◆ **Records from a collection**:
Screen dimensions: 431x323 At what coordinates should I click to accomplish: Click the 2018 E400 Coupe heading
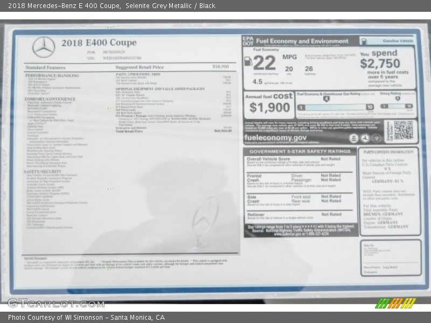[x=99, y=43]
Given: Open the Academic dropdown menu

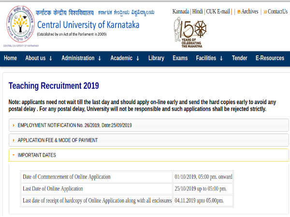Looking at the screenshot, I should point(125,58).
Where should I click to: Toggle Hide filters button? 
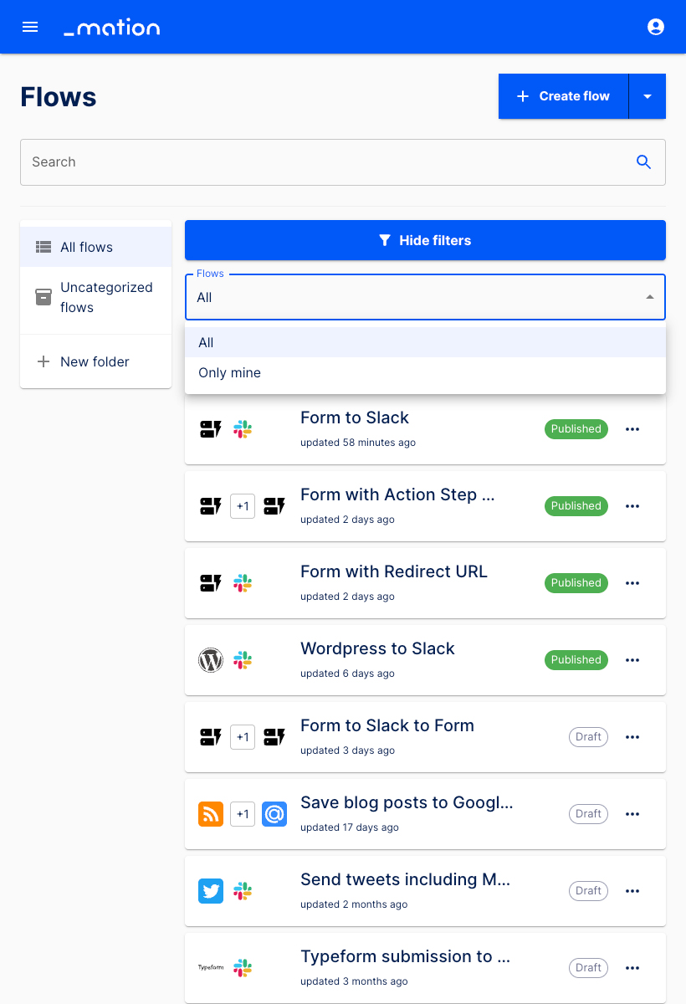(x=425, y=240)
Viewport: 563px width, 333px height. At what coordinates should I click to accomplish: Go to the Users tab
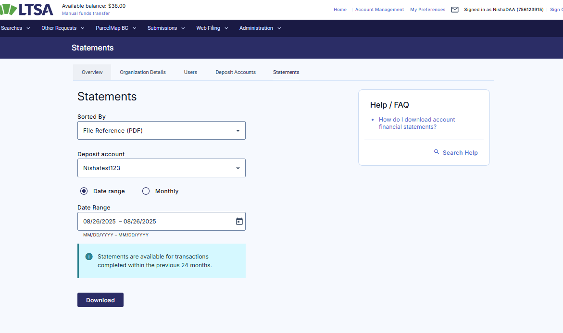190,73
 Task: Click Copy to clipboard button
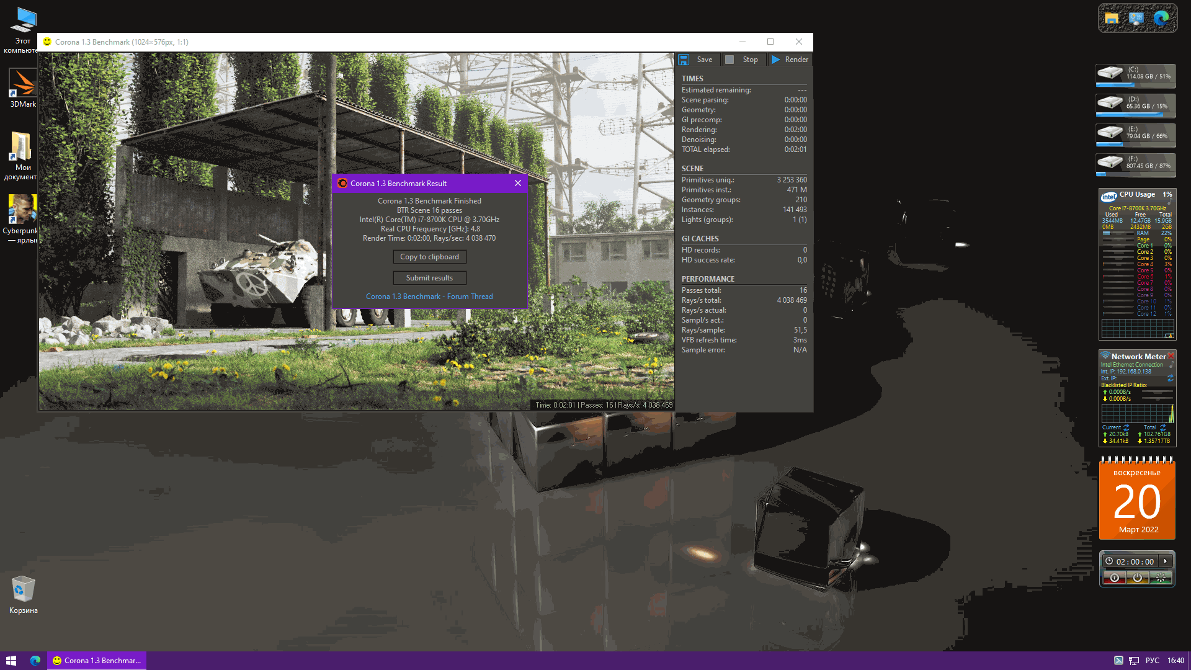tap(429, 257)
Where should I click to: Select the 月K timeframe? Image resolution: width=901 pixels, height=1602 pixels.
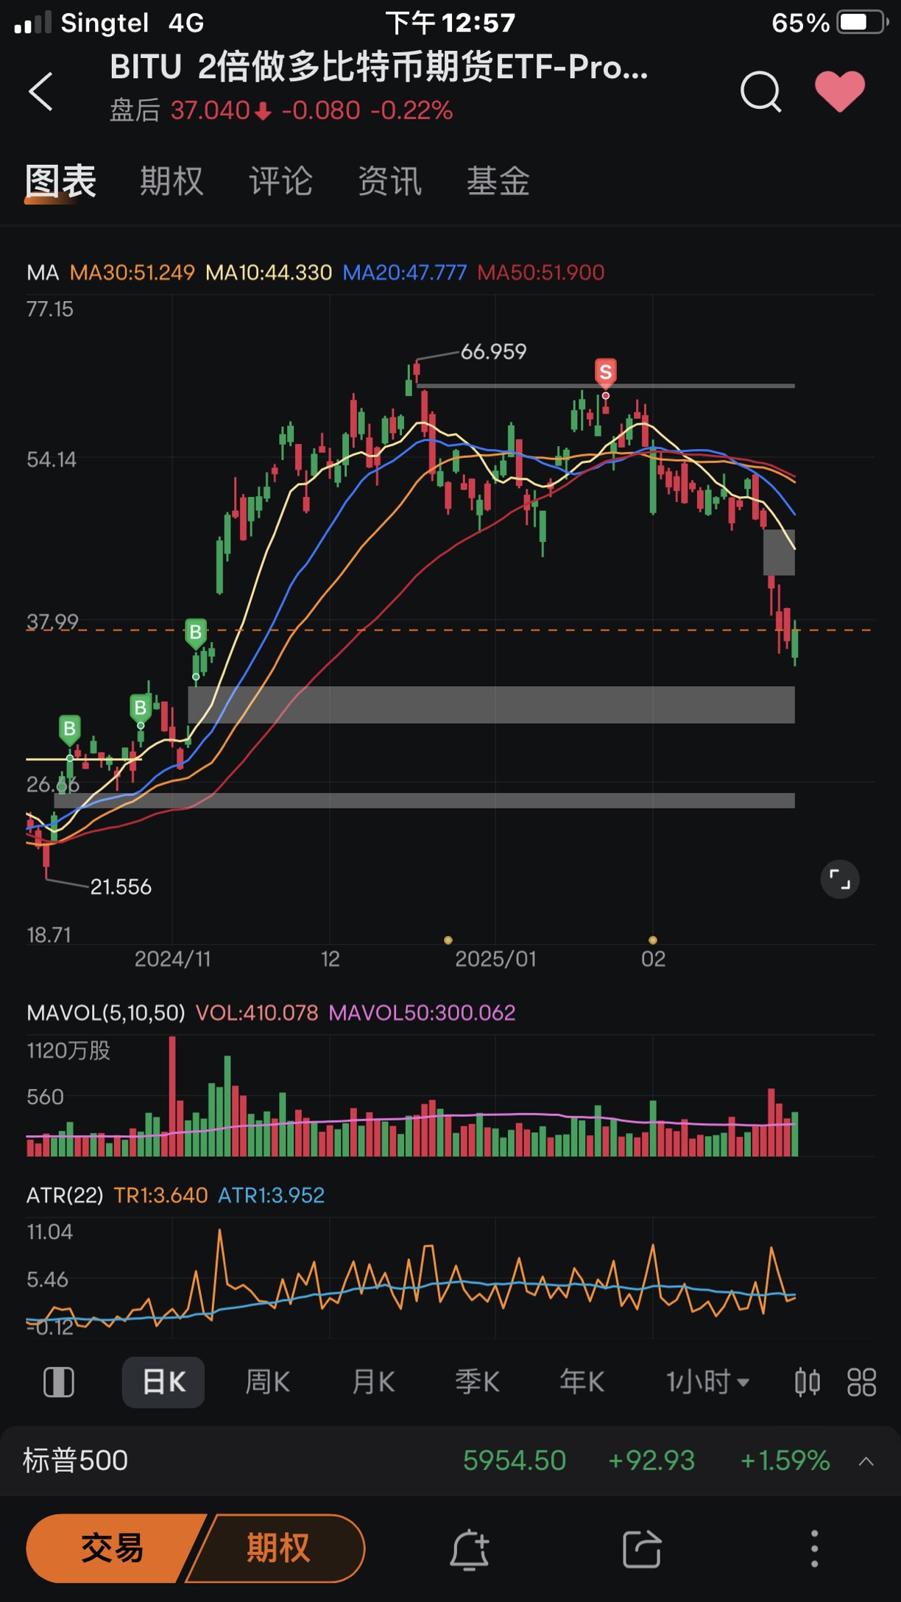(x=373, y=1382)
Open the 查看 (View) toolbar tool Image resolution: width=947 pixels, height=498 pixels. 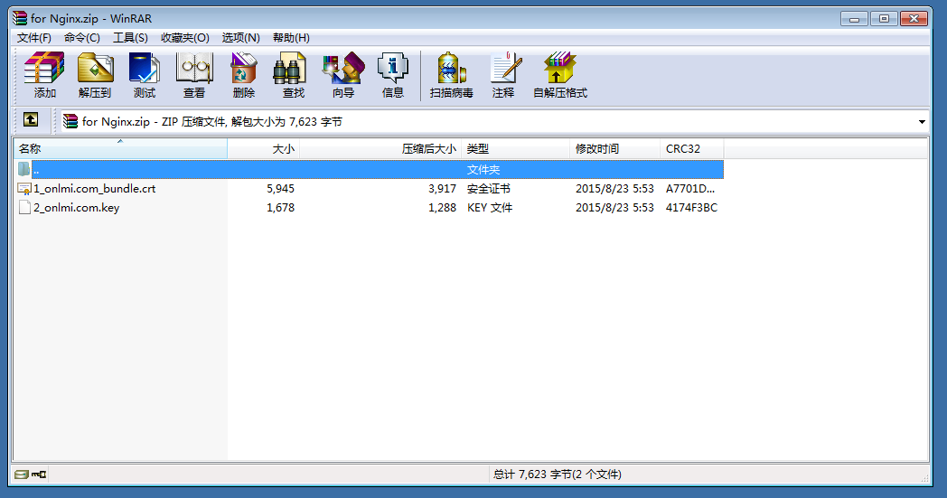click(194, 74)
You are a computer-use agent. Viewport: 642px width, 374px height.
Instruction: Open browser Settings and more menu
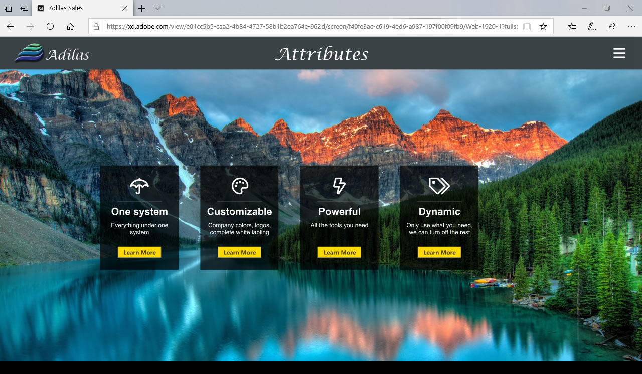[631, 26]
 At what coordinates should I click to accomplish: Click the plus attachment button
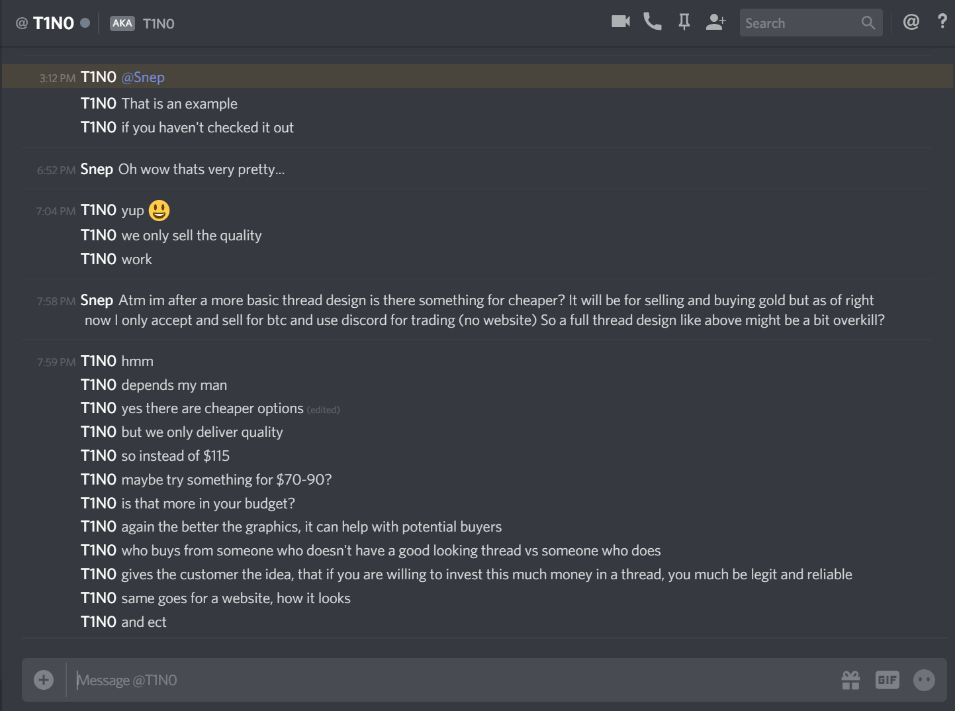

◆ **TO BE DONE**: Find every line in the data above that contains the string "accomplish", matching case exactly, and copy each of those lines.

◆ **TASK RESPONSE**:
Screen dimensions: 431x323 At what coordinates should I click to accomplish: Click the 2018 E400 Coupe heading
Viewport: 563px width, 333px height. At what coordinates should I click to accomplish: Go to the Users tab
 At what coordinates should I click to accomplish: Click the plus attachment button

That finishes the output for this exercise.